▶ [What this task involves]:
Copy exactly the lines of the data below that run from the line holding "The image size is (1362, 814)." through the line holding "Click the help icon beside 曝光量", both ends included.

▶ [Information given]:

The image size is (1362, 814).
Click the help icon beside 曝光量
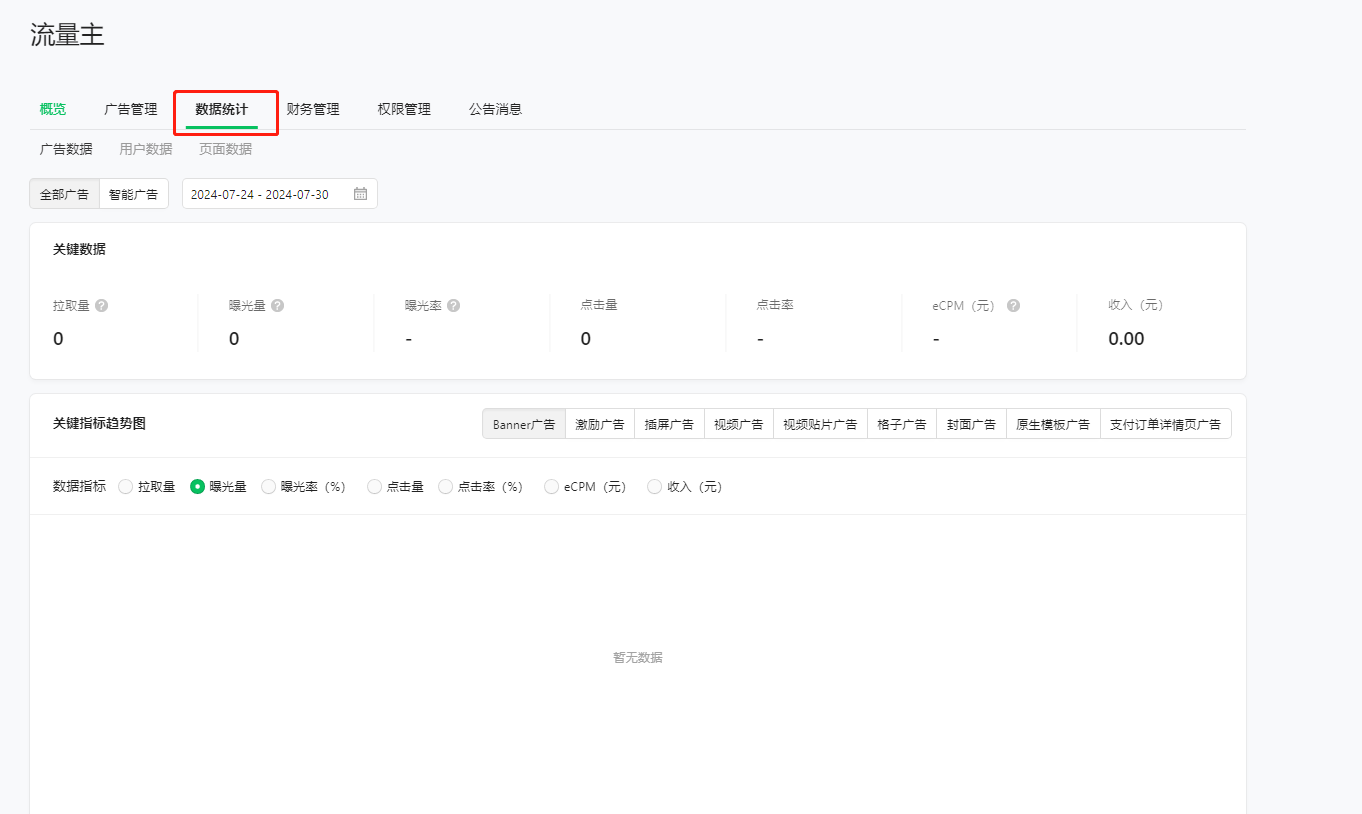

---

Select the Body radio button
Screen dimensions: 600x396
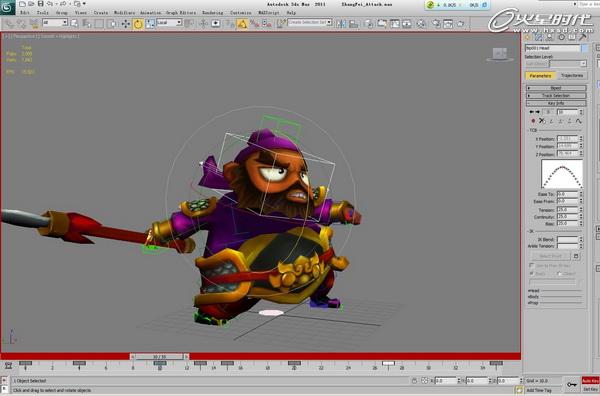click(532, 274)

▶ [Output for this exercise]:
The image size is (1362, 814).
Click the help icon beside 曝光量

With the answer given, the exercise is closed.